>>
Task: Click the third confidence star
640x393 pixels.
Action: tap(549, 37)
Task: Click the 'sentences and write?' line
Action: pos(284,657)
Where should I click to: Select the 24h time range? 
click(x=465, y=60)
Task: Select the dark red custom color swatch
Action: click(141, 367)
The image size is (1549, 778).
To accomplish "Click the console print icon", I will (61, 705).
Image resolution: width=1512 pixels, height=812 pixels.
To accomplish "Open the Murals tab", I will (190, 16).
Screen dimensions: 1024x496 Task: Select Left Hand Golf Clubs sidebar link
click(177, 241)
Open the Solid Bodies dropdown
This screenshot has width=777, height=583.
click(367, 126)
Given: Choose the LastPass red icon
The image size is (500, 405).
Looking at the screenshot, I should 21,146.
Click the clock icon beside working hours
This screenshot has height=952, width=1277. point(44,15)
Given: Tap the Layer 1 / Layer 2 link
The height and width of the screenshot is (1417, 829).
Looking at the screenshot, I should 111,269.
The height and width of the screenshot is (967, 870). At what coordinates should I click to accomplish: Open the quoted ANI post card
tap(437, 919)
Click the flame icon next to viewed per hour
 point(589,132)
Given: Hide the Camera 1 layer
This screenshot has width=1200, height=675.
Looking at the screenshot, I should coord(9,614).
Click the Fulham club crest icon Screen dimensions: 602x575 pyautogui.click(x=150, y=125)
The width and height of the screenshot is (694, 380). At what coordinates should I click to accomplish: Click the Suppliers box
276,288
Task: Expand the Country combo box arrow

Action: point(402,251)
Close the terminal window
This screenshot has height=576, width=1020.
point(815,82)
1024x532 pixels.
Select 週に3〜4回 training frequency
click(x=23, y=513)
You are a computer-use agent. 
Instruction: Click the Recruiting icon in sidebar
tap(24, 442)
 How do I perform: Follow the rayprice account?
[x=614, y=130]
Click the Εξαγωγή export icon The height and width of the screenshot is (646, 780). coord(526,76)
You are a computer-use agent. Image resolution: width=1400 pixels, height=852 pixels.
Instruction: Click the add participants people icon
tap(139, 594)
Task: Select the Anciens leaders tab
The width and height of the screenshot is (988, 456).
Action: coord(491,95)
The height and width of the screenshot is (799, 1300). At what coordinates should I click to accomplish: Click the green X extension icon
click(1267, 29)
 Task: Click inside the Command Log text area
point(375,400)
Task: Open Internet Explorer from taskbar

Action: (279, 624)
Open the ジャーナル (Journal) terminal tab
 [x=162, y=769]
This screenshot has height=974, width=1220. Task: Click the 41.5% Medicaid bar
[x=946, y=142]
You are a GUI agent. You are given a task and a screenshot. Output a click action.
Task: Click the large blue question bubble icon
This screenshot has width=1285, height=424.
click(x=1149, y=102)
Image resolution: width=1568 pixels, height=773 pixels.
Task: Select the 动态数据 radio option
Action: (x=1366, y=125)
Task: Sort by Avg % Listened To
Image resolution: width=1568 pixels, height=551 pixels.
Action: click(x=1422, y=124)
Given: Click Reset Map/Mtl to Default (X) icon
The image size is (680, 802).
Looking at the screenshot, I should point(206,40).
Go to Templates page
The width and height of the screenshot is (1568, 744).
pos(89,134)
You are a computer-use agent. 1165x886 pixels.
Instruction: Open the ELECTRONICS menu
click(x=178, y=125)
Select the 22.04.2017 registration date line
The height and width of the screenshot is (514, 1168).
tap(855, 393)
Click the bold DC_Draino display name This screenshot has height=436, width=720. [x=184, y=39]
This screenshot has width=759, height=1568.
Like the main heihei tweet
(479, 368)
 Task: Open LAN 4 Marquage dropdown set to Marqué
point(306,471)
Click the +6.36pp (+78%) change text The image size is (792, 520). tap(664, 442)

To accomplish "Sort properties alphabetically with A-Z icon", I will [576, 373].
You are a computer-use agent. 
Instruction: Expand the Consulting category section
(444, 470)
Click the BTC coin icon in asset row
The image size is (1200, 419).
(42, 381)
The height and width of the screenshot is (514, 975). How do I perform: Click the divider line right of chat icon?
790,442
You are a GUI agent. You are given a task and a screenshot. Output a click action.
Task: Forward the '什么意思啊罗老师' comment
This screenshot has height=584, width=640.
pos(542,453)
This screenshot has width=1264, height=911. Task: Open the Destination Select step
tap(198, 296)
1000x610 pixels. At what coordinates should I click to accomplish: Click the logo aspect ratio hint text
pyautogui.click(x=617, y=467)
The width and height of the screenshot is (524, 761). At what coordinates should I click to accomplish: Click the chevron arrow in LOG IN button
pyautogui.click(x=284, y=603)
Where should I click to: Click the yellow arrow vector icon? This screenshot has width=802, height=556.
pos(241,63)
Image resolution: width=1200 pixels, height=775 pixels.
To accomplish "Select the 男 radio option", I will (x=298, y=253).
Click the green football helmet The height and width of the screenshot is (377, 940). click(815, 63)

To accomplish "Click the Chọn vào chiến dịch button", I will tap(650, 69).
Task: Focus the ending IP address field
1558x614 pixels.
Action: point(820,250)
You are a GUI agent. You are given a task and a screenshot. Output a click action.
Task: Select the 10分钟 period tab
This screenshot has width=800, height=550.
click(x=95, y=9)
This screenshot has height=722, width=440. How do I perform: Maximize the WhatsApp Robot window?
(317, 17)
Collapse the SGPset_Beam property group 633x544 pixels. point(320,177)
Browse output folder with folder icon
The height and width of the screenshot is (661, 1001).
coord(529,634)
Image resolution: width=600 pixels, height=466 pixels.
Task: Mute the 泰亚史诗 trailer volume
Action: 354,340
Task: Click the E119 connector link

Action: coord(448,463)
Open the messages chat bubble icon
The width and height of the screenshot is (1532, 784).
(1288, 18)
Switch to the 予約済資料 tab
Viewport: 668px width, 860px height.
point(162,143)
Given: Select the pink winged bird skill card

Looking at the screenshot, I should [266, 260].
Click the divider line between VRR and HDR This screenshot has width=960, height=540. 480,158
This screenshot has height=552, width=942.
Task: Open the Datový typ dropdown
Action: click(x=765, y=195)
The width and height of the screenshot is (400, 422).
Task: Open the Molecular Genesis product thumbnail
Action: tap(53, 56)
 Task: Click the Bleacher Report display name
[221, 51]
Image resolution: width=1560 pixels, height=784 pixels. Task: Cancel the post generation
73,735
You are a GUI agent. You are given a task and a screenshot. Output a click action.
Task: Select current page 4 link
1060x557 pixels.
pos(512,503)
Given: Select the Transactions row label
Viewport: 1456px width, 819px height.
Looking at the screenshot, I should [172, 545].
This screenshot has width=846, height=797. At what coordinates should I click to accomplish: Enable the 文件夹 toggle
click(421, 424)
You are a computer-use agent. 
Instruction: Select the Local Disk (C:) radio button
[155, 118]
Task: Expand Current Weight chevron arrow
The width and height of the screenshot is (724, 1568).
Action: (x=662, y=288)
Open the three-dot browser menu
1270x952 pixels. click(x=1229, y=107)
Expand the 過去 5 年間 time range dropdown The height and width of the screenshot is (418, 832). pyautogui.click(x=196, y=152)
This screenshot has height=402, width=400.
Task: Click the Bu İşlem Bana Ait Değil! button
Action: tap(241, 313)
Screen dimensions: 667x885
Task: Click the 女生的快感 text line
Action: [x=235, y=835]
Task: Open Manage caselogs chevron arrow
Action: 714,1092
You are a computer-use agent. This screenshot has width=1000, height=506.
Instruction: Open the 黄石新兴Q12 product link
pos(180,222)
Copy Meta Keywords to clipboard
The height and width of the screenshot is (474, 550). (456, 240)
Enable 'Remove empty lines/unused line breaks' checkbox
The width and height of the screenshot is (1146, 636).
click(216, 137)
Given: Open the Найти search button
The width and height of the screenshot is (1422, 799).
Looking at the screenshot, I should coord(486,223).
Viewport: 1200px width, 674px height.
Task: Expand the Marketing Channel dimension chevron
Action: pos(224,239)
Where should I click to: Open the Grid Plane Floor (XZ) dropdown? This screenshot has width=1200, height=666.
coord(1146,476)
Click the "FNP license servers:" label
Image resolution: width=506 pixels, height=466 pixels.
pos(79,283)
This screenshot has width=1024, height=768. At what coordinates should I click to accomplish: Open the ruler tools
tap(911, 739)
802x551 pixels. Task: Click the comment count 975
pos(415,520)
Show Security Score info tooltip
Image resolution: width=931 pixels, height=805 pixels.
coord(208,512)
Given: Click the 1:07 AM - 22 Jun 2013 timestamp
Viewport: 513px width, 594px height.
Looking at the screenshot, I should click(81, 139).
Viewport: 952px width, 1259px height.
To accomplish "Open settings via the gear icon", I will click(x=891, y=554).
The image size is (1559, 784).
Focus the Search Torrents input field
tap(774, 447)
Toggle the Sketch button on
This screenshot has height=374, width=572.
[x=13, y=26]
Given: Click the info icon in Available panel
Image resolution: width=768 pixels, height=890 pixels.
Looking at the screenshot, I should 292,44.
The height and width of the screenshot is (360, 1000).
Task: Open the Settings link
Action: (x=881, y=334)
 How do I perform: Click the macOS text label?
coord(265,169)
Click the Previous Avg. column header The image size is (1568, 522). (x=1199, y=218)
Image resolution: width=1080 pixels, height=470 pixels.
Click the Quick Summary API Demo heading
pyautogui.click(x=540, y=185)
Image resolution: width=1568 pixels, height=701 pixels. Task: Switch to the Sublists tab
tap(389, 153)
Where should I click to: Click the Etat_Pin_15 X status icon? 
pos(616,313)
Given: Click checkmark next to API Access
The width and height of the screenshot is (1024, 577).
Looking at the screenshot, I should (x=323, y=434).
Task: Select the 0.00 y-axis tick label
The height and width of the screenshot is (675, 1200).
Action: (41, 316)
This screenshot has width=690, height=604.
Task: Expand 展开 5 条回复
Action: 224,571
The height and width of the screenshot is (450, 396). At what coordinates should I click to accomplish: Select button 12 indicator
<<
PROBLEM DESCRIPTION: Filter the records for the word "will" and show every line that has it.

OUTPUT OF THE TASK:
To accomplish "Click the console print icon", I will (61, 705).
To accomplish "Open the Murals tab", I will (190, 16).
To accomplish "Sort properties alphabetically with A-Z icon", I will [576, 373].
To accomplish "Select the 男 radio option", I will (x=298, y=253).
To accomplish "Click the Chọn vào chiến dịch button", I will tap(650, 69).
To accomplish "Open settings via the gear icon", I will click(x=891, y=554).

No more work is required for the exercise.